### Data to examine
★ ★ ★ ★ ★ ★ ★
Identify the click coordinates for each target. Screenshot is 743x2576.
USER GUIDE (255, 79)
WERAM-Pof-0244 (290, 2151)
★ ★ ★ ★ ★ ★ ★
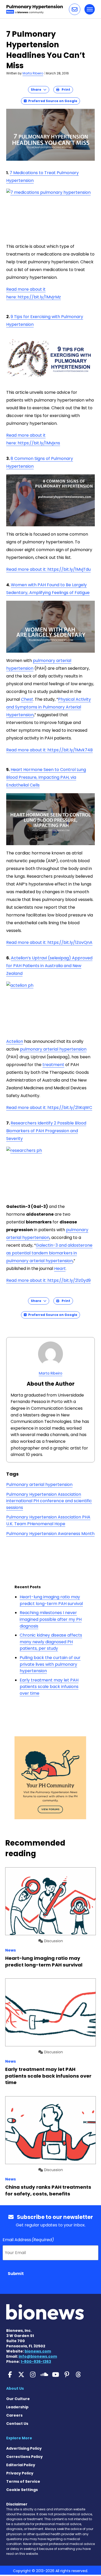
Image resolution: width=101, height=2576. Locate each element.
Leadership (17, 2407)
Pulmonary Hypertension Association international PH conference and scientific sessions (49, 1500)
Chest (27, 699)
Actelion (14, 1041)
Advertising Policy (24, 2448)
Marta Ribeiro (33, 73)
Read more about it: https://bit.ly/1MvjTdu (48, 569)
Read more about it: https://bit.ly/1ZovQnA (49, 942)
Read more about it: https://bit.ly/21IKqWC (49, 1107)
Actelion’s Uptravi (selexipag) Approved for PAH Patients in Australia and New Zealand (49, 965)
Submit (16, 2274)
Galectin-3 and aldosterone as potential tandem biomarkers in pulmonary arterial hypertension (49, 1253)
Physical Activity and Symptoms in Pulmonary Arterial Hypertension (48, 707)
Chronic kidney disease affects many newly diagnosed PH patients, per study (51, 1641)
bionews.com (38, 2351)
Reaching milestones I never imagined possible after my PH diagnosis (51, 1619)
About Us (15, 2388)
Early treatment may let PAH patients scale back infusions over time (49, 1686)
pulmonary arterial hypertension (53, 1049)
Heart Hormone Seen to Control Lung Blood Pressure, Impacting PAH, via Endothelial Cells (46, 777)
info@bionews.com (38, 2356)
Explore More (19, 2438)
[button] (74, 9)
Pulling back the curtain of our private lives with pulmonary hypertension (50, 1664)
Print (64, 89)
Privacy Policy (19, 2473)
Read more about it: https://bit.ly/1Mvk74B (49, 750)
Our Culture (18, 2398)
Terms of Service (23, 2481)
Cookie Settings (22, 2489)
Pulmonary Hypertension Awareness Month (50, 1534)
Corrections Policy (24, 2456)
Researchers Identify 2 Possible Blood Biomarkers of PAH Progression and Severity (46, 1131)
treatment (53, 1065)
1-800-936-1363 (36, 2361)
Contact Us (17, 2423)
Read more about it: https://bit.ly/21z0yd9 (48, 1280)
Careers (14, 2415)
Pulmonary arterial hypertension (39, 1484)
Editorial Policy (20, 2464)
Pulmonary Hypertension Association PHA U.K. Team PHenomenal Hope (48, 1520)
★ ★ ★ ★ ★ ★ ★
### Task to complete
Of all the lines in the data above, show only those that hold the word "https".

### Written response
Read more about it: https://bit.ly/1MvjTdu (48, 569)
Read more about it: https://bit.ly/1ZovQnA (49, 942)
Read more about it: https://bit.ly/21IKqWC (49, 1107)
Read more about it: https://bit.ly/1Mvk74B (49, 750)
Read more about it: https://bit.ly/21z0yd9 (48, 1280)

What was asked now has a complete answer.